YOUR INSTRUCTIONS: Leave out the pictures and restate exactly, and only, the lines from the one that contains "You are a GUI" through the final line of the material below.

DATASET RECORDS:
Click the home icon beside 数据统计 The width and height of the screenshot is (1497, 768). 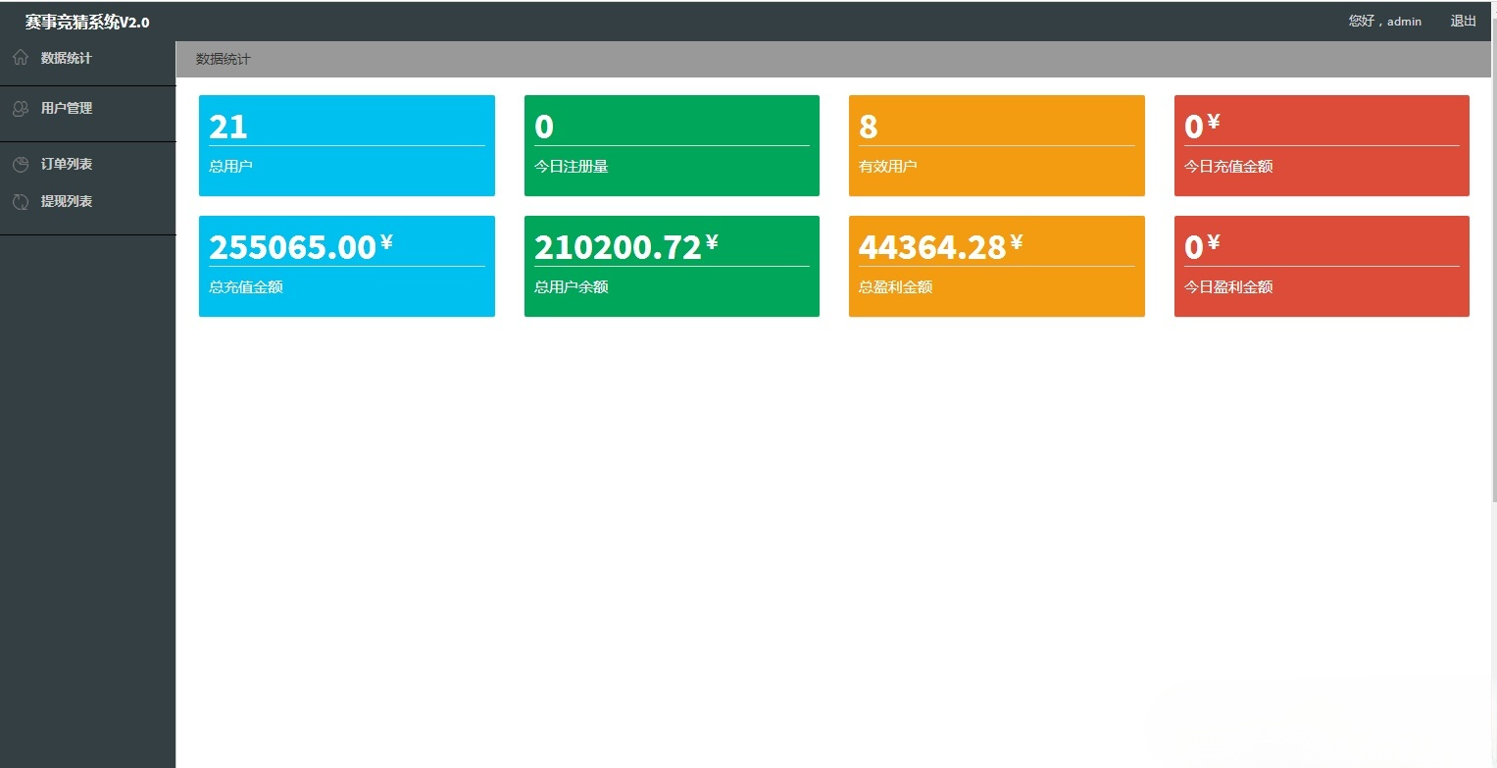pos(21,58)
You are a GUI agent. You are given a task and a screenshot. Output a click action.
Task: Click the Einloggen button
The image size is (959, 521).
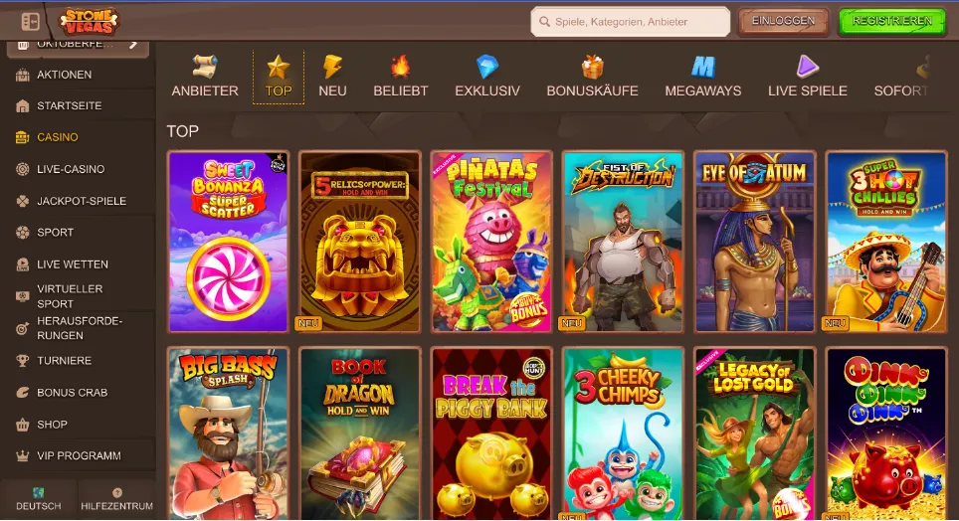click(783, 22)
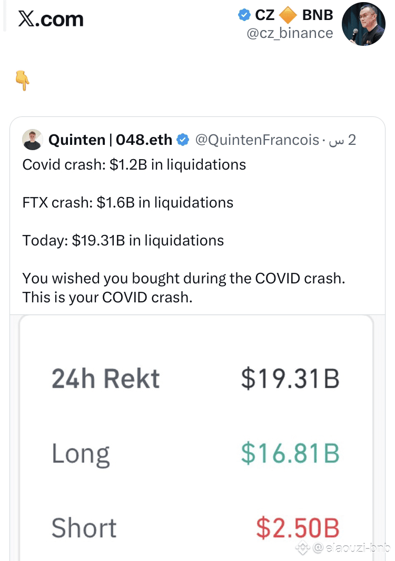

OUTPUT FOR THIS EXERCISE:
You are a GUI agent. You are given a task and a screenshot. Output a click action.
Task: Click the Einloggen button
The image size is (959, 521).
click(783, 22)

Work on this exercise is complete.